Exercise description: This exercise asks for an exact copy of the lines from the one containing "Viewport: 500px width, 332px height." through the final line of the material, with pictures omitted.

Data for processing:
* * * * * * *
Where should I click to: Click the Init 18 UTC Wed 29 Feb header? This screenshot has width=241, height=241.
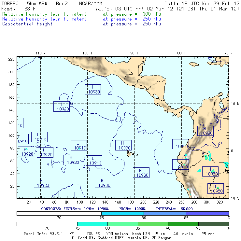tap(202, 4)
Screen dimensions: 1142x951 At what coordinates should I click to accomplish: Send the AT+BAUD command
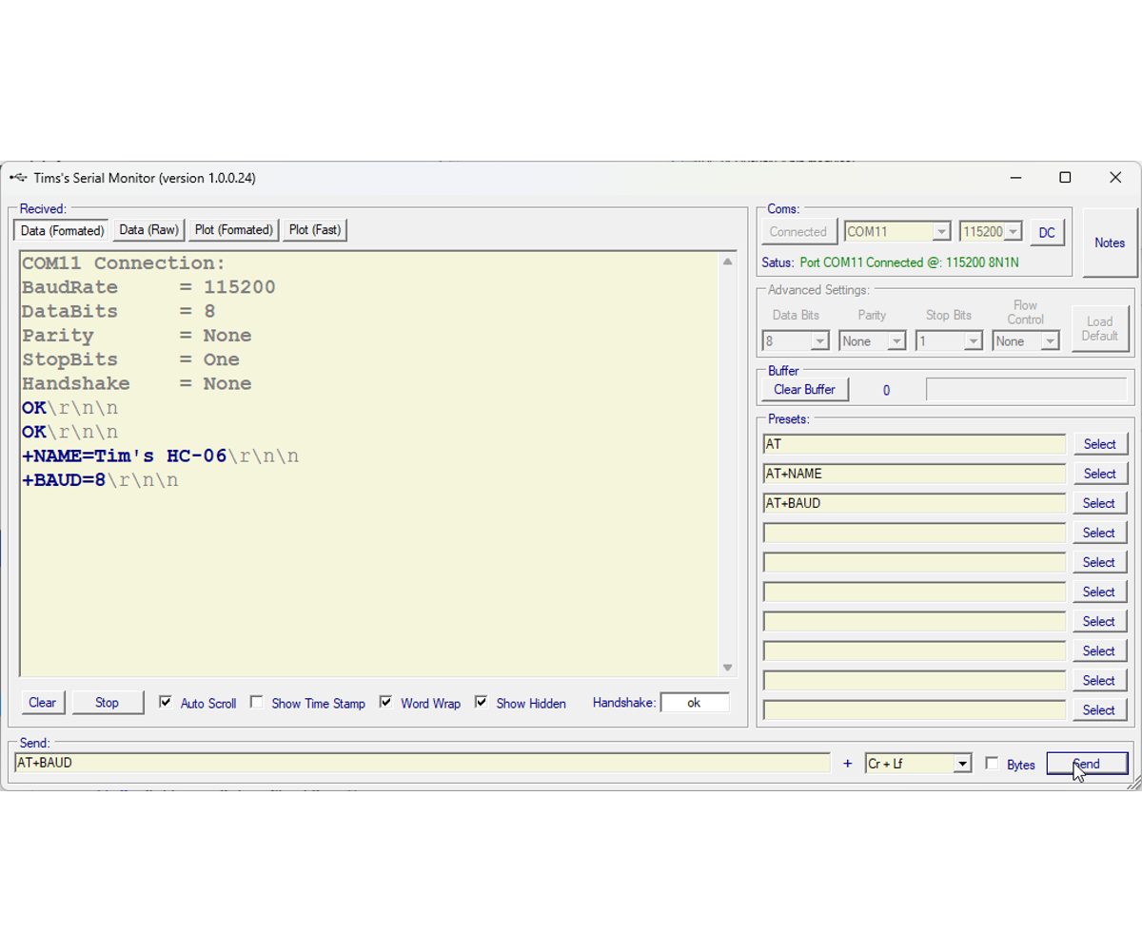pyautogui.click(x=1087, y=763)
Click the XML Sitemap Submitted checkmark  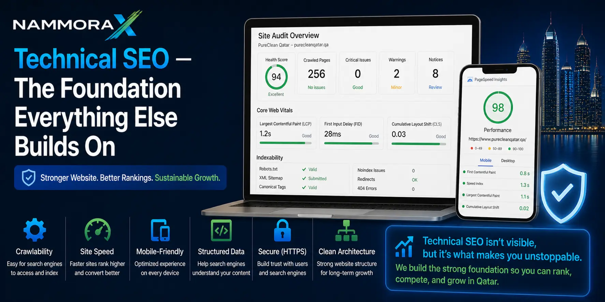tap(304, 178)
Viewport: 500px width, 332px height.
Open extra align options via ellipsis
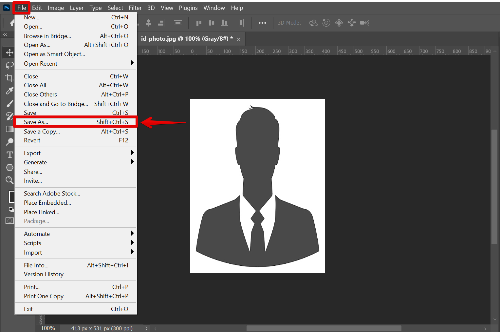click(262, 23)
* * * * * * *
Exercise answer:
Viewport: 500px width, 332px height.
Open extra align options via ellipsis
click(262, 23)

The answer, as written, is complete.